Alteration in Neuronal‐Glial Metabolism of Glutamate by the Neurotoxin Kainic Acid

Abstract: The effect of the excitotoxin kainic acid on glutamate and glutamine metabolism was studied in cerebellar slices incubated with d‐[2‐¹⁴C]glucose, [U‐¹⁴C]‐γ‐aminobutyric acid, [³H]acetate, [U‐¹⁴C]glutamate, and [U‐¹⁴C]glutamine as precursors. Kainic acid (1 mm) strongly inhibited the labeling of glutamine relative to that of glutamate from all precursors except [2‐¹⁴C]glucose and [U‐¹⁴C]glutamine. Kainic acid did not inhibit glutamine synthetase directly.

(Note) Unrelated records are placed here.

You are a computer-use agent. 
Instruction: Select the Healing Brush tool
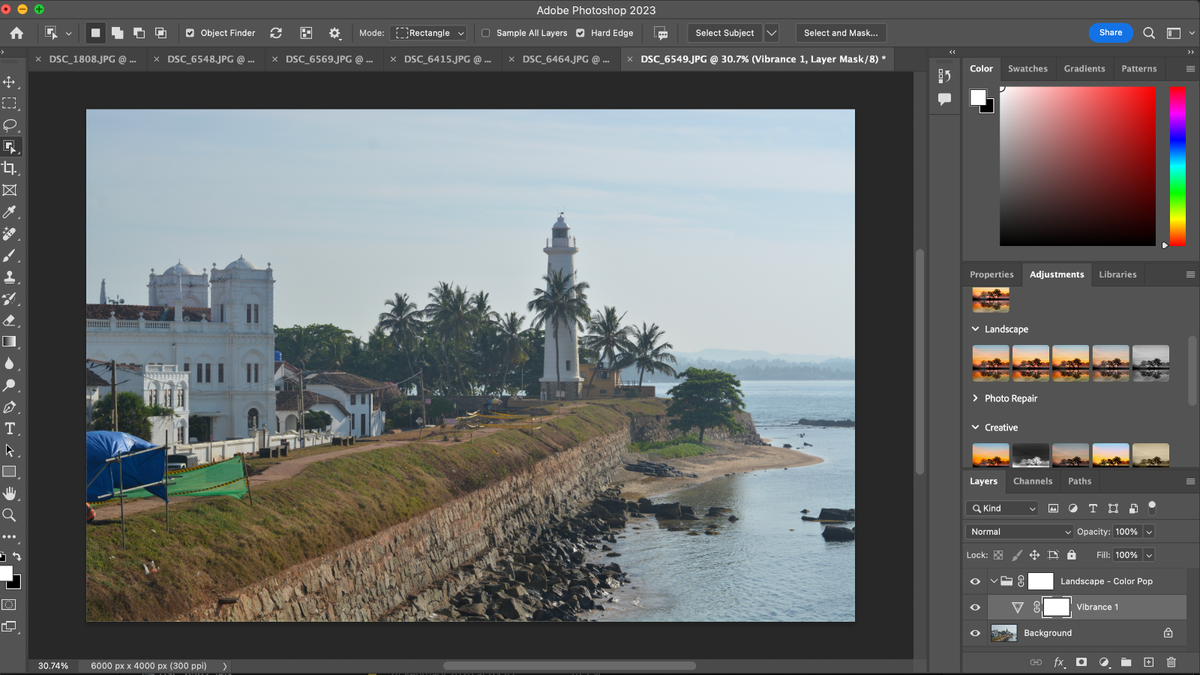point(11,233)
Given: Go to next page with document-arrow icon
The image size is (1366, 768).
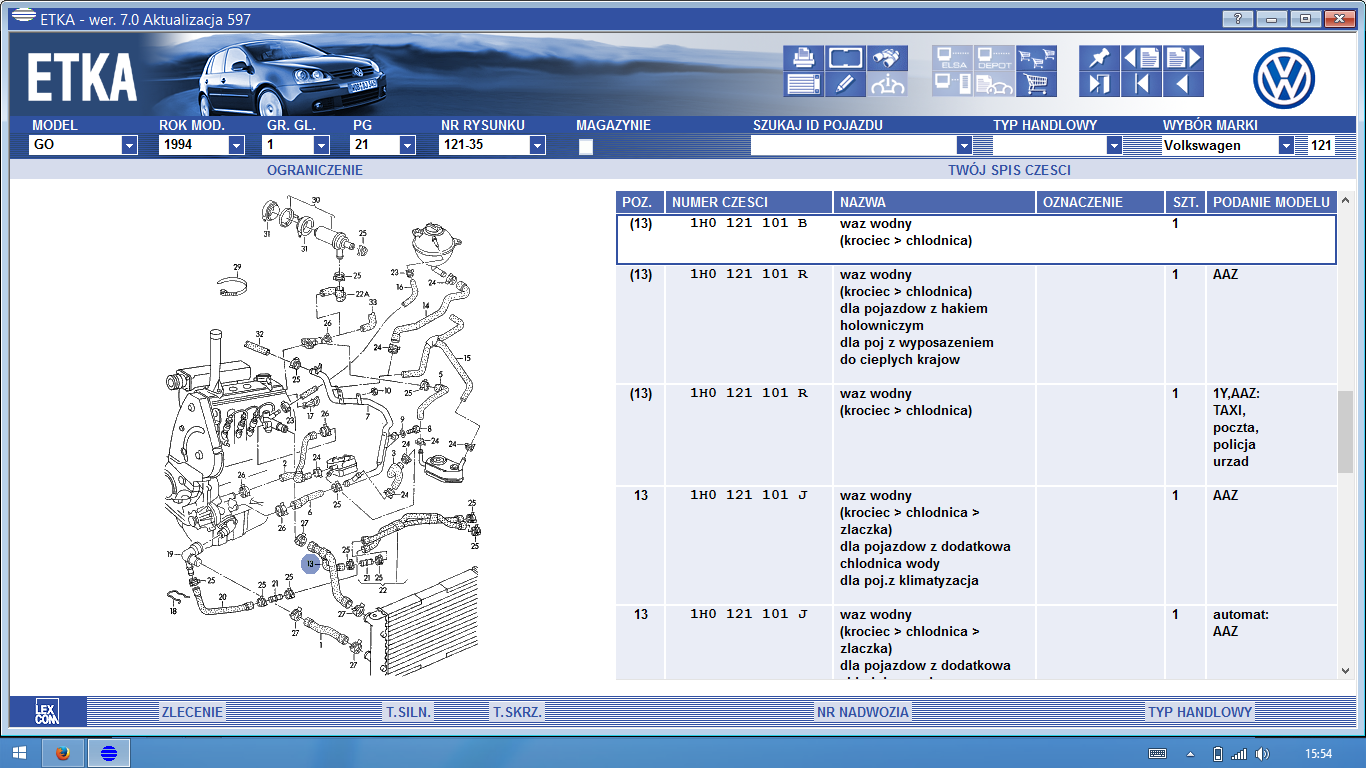Looking at the screenshot, I should pos(1183,58).
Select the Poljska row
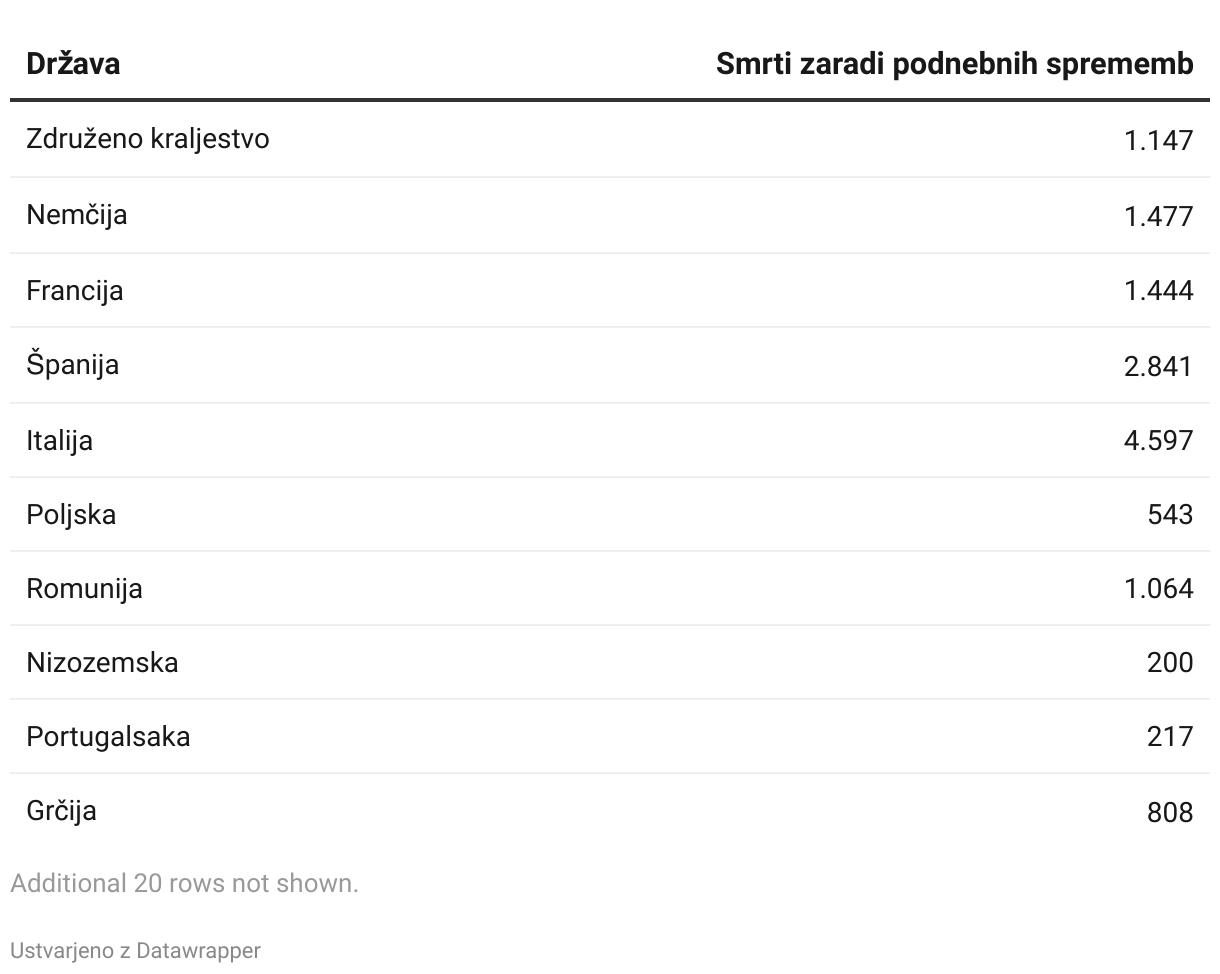The height and width of the screenshot is (974, 1220). click(610, 514)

The data indicate that in the cerebellum kainic acid inhibits the synthesis of glutamine from the small pool of glutamate that is thought to be associated with glial cells. Kainic acid also markedly stimulated the efflux of glutamate from cerebellar slices and this release was not sensitive to tetrodotox‐in. Kainic acid stimulated efflux of both glucose‐and acetate‐labeled glutamate. In contrast, veratridine released glucose‐labeled glutamate preferentially via a tetrodotoxin‐sensitive mechanism. Kainic acid did not release [U‐¹⁴C]glutamate from synaptosomal fractions. These results suggest that the bulk of the glutamate released from cerebellar slices by kainic acid comes from nonsynaptic pools.